'Who is on Screen' project [🇬🇧]

'Who is on screen' is a project conceived under the scope of a final specialization degree project, which main goal is to familiarize the student with the development of a complete data science pipeline, from data collection up to the deployment of ML models. This repository is not intended to work as a productive solution, but rather a concept proof of how different technologies could be applied to solve a specific kind of problem. You can access the final paper with all the details around the problematic and the decisions made here 🇪🇸.

General Introduction

In general terms, the goal is to develop a solution that, through the use of facial recognition, maps the actors that appear on the screen for each minute of a specific film material during that interval. The aim is to build a solution that is easy to scale, given that facial recognition through machine learning often requires a high amount of resources.

The ultimate goal of this work is to lay the technological foundation on which the scientific and research analysis will be developed. Prioritizing familiarity with the tools (most of which were previously unknown) and fine-tuning the system.

Infrastructure

This repository allows for the installation of a virtualized development environment based on the Docker solution. The advantages of using these tools mainly lie in the possibility of developing everything once and then implementing it in the desired environment (productive or not).
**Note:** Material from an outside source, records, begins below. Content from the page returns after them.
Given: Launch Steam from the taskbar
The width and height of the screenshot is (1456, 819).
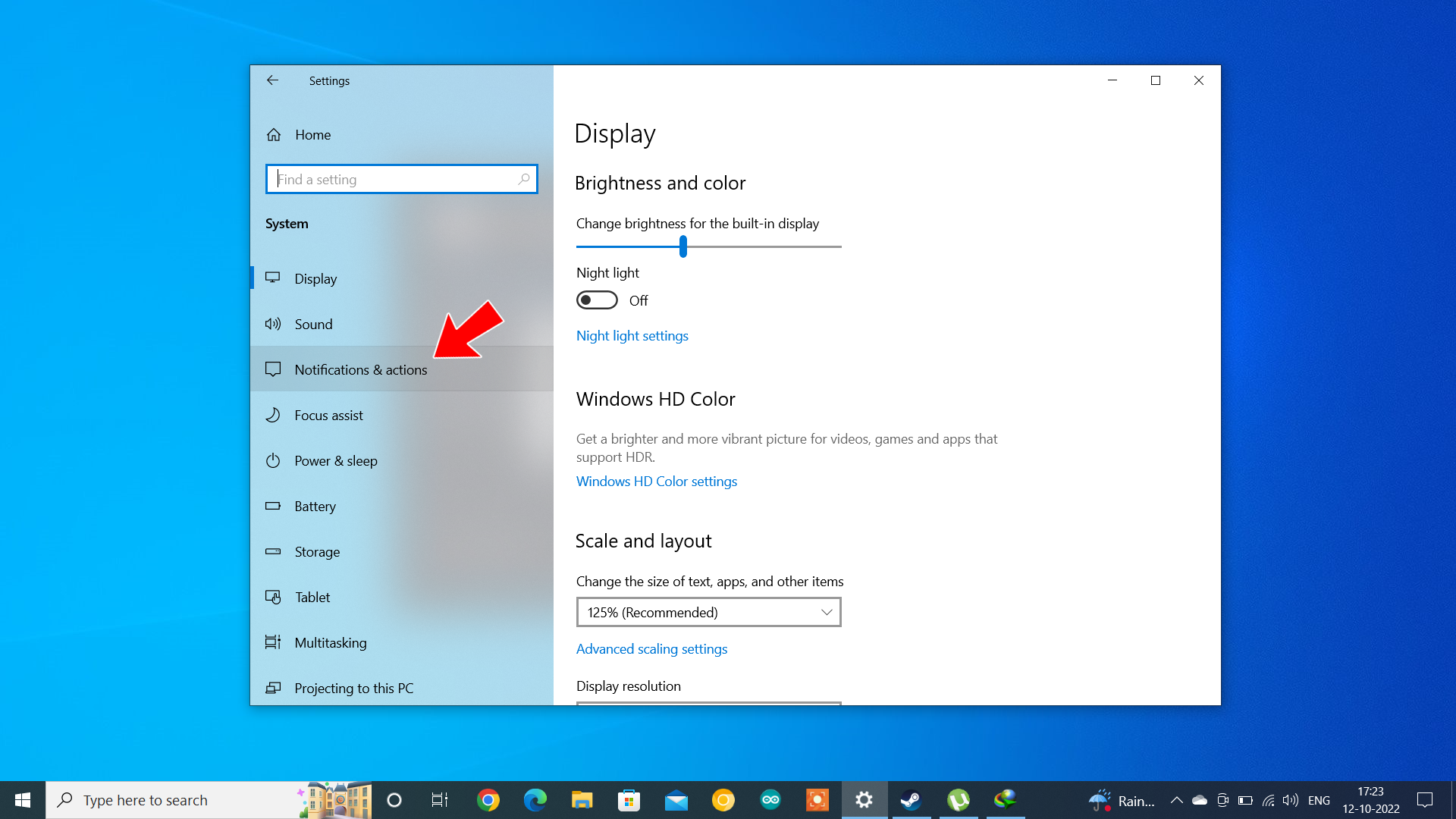Looking at the screenshot, I should coord(912,800).
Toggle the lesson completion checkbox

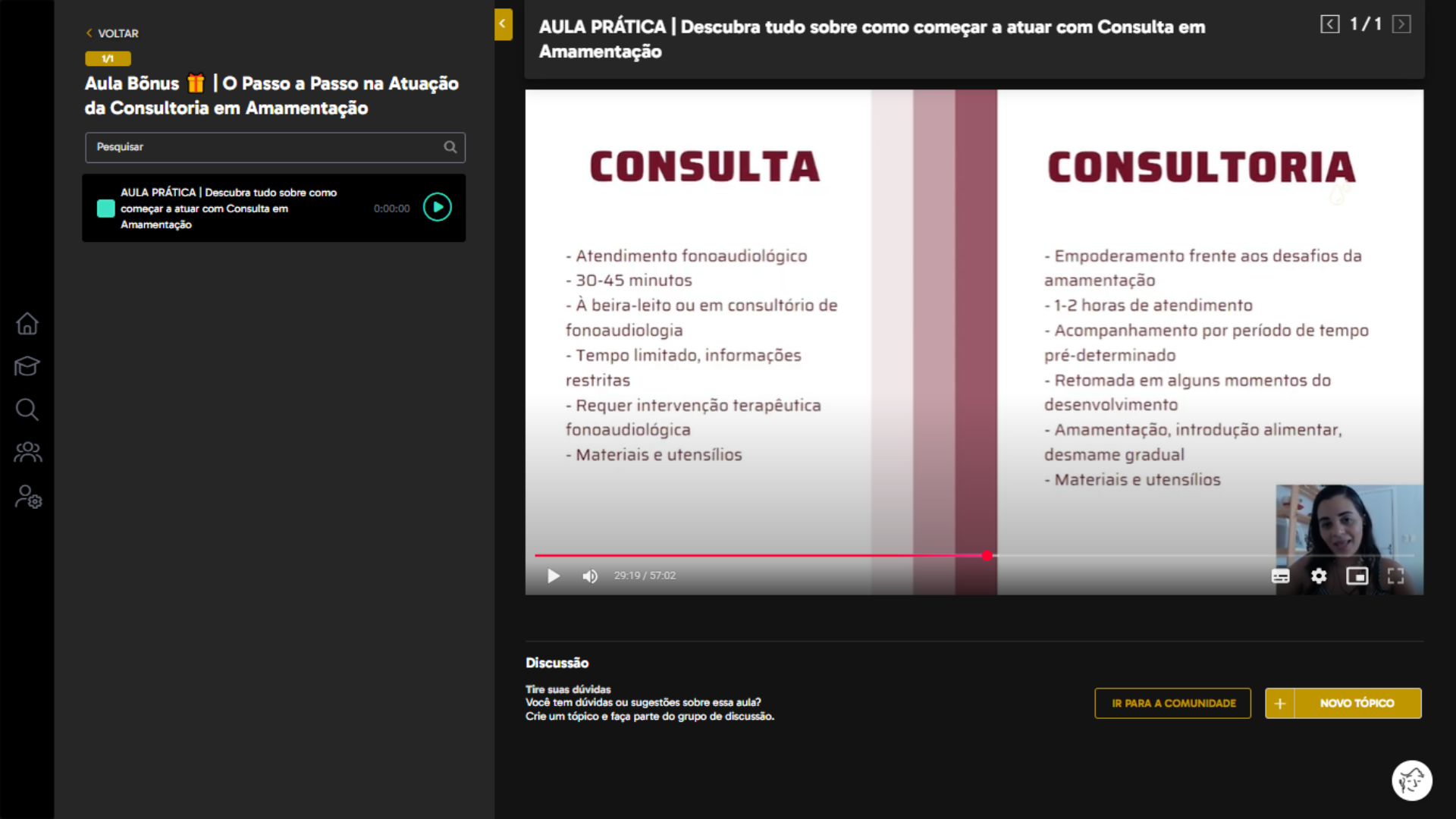click(x=105, y=208)
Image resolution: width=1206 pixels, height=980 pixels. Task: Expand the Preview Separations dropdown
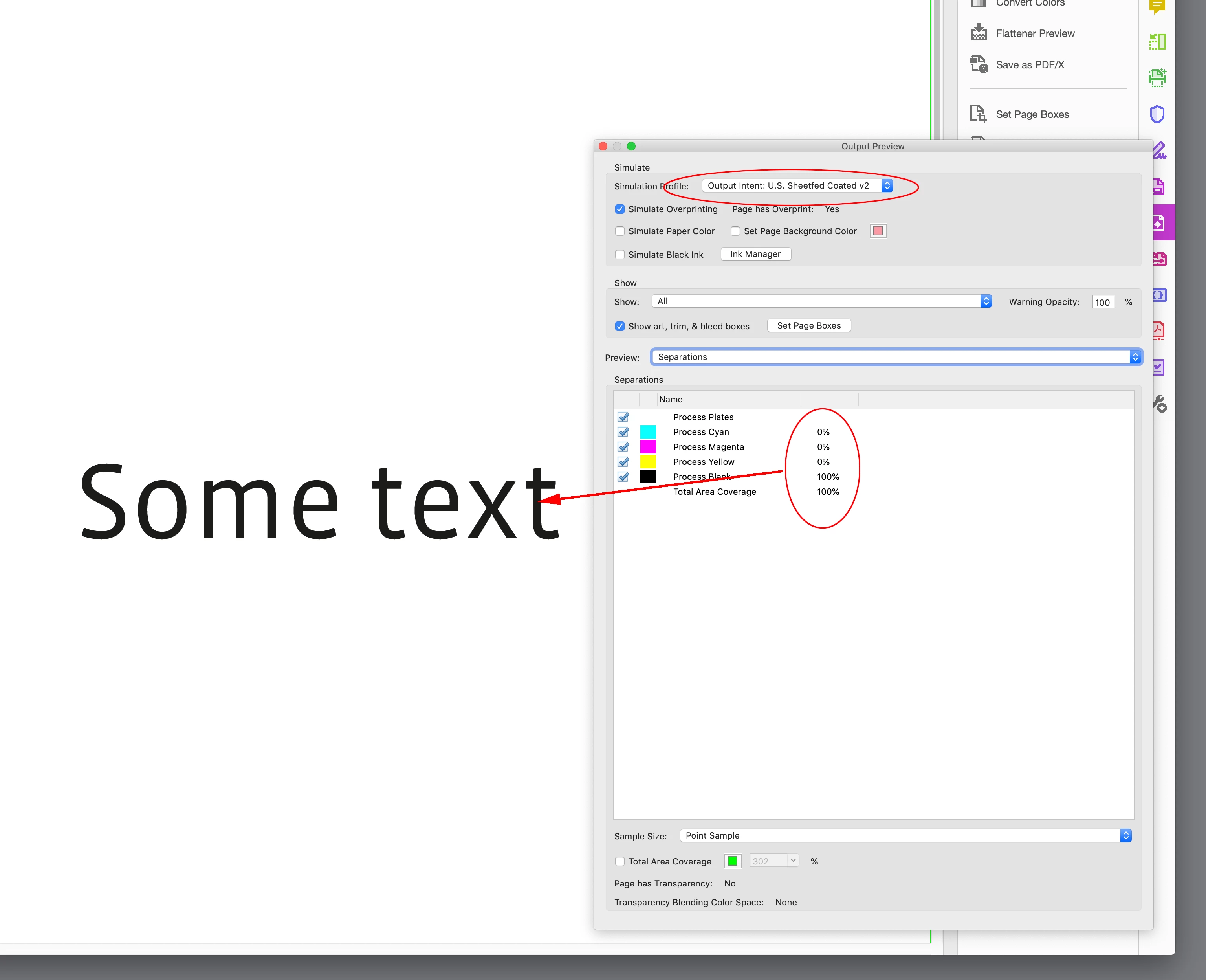pyautogui.click(x=896, y=357)
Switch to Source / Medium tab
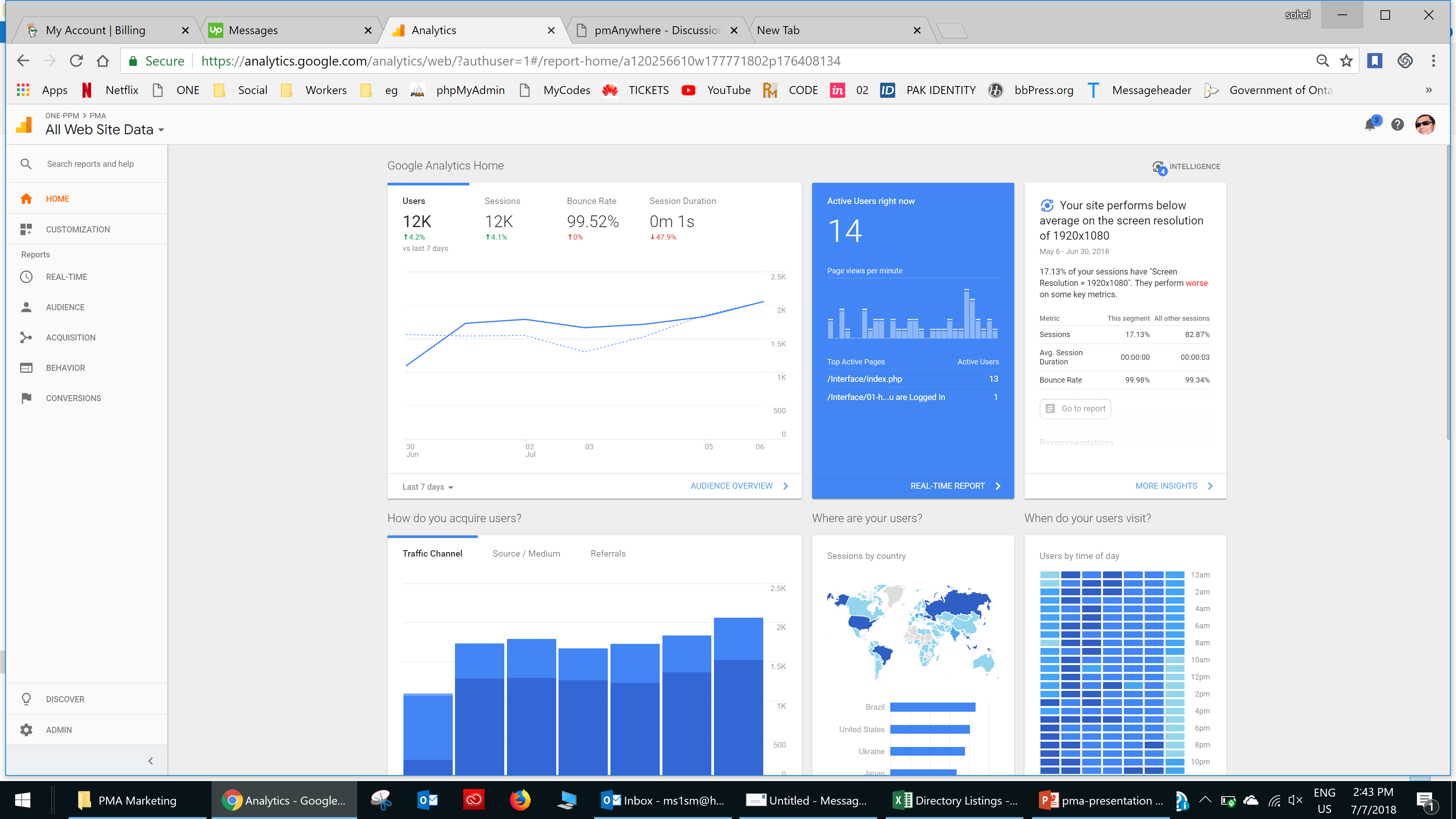 coord(526,553)
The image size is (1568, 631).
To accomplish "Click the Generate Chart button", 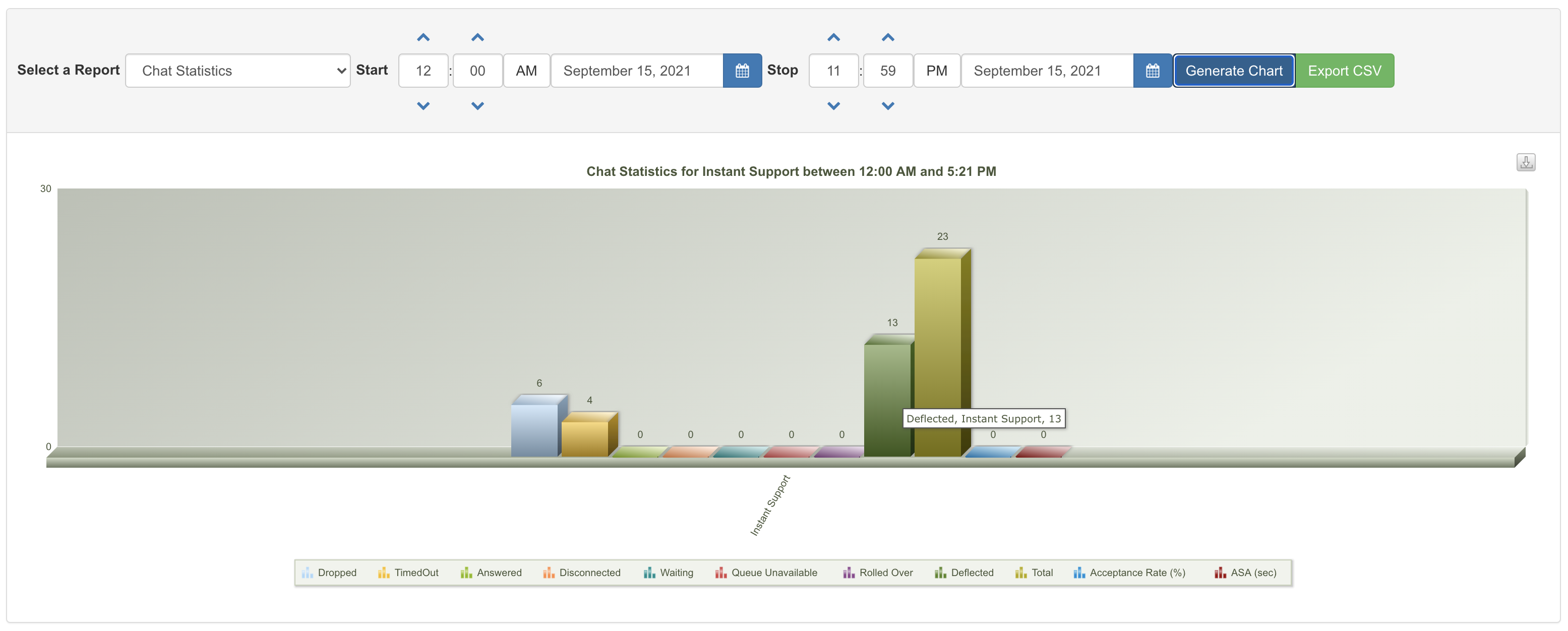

The containers that make up our environment will be initialized by running a docker-compose, and will be:

docs: nginx image that creates the initial repository menu.
MySQL: Database to be used throughout the project.
phpmyadmin: Web service that will allow us to access a MySQL DBMS.
Postgres Airflow: Database that will store Airflow metadata.
Apache Airflow: Workflow management platform through which we will run the different processes of the work. It consists of 3 containers:
- The Web Server, which we will access to control the execution of the DAGs.
- The scheduler, which works as the backend of the first.
- The initialization container, which is responsible for the correct mounting of the service.
Apache Spark: Spark management platform, composed of:
- The master node, through which we will access a UI that will allow us to monitor the applications to be run.
- Two worker nodes.
Jupyter notebooks: It will allow us to access a web service where we can run Jupyter notebooks, even connecting to the Spark module.
Selenium: Needed in order to perform repetetive web-scrapping tasks. It has a UI that can be accessed to monitor on-going tasks.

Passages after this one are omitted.